- WHAT IS NEEDED:
Retype exactly the lines that run from the line with "Image resolution: width=414" to the final line of the entries, keeping both ends and nothing else.
---------- THE RECORDS ----------
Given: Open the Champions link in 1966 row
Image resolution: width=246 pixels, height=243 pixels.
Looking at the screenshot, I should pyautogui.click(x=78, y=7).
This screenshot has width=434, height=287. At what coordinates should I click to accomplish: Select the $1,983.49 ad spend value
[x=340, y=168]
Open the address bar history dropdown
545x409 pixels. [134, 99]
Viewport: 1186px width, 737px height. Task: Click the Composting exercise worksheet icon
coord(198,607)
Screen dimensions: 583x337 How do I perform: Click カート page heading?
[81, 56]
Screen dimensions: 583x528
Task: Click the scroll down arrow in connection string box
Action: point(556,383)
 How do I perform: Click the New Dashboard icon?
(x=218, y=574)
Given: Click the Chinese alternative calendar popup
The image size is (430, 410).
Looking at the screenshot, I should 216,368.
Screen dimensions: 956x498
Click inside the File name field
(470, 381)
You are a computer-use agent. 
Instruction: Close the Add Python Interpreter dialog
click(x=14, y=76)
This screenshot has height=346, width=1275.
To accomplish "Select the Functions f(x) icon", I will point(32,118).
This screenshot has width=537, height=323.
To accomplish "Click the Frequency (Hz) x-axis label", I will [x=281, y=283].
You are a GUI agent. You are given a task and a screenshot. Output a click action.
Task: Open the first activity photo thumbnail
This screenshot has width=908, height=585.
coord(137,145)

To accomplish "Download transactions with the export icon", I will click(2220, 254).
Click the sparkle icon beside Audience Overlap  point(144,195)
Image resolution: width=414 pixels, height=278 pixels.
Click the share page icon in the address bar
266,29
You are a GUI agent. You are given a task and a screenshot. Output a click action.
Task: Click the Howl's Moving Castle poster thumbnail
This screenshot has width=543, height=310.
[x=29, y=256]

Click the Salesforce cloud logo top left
----------
- WRITTEN SOLUTION:
Image resolution: width=414 pixels, height=278 pixels.
Click the share page icon in the address bar
266,29
You are a GUI agent. You are given a task and a screenshot. Output a click action.
Task: Click the Howl's Moving Castle poster thumbnail
This screenshot has width=543, height=310.
[x=29, y=256]

Click the Salesforce cloud logo top left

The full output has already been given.